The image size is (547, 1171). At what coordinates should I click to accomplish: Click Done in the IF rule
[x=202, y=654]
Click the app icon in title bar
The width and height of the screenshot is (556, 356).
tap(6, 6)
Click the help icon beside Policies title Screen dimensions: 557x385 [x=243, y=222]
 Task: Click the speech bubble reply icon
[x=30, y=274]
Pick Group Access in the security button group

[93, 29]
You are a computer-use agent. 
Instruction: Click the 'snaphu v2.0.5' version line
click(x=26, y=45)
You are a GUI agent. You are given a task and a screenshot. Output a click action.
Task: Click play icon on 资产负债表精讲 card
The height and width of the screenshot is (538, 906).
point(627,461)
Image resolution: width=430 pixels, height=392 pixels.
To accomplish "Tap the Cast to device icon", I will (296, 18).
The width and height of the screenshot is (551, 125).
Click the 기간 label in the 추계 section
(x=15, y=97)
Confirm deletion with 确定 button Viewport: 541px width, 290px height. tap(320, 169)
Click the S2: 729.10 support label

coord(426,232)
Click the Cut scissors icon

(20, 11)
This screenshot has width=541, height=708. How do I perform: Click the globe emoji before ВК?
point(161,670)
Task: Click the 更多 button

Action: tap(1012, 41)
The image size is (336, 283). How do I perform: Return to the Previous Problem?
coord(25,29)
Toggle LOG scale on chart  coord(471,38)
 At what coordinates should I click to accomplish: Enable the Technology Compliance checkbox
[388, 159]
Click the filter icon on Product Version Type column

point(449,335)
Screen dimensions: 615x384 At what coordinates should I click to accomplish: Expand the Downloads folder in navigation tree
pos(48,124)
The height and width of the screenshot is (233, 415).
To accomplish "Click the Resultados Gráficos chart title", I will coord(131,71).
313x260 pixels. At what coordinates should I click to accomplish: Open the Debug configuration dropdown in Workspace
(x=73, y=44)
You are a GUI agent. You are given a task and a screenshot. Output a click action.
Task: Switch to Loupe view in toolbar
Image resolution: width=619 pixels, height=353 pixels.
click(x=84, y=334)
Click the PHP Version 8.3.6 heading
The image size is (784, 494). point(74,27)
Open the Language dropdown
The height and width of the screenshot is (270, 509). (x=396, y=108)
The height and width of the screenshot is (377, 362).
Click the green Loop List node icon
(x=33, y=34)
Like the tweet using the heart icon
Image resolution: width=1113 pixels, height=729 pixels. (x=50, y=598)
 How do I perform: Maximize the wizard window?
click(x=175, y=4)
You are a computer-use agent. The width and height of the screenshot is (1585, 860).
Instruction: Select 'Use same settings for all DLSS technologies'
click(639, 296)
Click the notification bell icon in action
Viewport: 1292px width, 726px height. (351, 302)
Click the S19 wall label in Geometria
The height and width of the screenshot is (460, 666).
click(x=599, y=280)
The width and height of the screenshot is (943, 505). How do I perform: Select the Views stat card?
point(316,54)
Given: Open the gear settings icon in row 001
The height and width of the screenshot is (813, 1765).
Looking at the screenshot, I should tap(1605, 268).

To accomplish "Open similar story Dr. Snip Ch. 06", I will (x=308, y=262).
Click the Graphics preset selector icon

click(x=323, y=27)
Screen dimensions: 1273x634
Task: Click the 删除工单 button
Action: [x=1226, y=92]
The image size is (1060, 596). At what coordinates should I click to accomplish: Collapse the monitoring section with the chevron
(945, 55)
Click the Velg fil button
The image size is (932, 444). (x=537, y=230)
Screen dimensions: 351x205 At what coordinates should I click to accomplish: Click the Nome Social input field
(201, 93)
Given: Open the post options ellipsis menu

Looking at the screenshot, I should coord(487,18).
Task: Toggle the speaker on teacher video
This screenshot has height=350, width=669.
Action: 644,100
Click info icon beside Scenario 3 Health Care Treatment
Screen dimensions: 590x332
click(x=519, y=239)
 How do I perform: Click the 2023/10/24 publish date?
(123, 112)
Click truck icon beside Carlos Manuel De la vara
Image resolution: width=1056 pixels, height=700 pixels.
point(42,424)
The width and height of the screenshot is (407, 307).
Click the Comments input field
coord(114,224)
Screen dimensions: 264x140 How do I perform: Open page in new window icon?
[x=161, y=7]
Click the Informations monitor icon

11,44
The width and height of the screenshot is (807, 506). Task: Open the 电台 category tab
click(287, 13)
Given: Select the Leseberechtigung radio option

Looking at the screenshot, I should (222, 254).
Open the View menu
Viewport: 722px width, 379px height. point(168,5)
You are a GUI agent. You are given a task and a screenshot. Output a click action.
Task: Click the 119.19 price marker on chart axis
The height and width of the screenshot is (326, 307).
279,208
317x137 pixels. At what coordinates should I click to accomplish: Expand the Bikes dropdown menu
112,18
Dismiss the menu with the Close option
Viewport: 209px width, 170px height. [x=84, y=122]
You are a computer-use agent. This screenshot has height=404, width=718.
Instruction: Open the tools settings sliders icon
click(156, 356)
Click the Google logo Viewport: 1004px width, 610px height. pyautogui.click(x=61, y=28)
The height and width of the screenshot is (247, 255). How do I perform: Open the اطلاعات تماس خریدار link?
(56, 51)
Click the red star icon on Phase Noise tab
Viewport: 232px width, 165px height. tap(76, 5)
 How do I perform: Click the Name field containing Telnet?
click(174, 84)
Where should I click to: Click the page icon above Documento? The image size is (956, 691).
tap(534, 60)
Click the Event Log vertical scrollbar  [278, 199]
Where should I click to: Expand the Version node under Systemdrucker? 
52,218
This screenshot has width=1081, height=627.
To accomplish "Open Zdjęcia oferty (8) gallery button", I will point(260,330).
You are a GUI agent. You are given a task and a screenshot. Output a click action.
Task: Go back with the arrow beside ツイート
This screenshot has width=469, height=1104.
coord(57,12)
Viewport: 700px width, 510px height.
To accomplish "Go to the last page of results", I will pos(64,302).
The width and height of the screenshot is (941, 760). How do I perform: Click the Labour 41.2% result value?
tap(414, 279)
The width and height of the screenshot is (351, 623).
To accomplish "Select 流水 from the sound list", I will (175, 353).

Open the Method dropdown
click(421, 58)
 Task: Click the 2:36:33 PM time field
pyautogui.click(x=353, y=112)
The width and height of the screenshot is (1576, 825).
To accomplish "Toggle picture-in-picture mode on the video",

------------------------

All lines of the material that contain the string "computer" are to be copied.

• SOLUTION TO THIS PROBLEM:
You are a computer-use agent. 
You are a computer-use agent. The width and height of the screenshot is (1585, 860).
You are a computer-use agent. This screenshot has height=404, width=718.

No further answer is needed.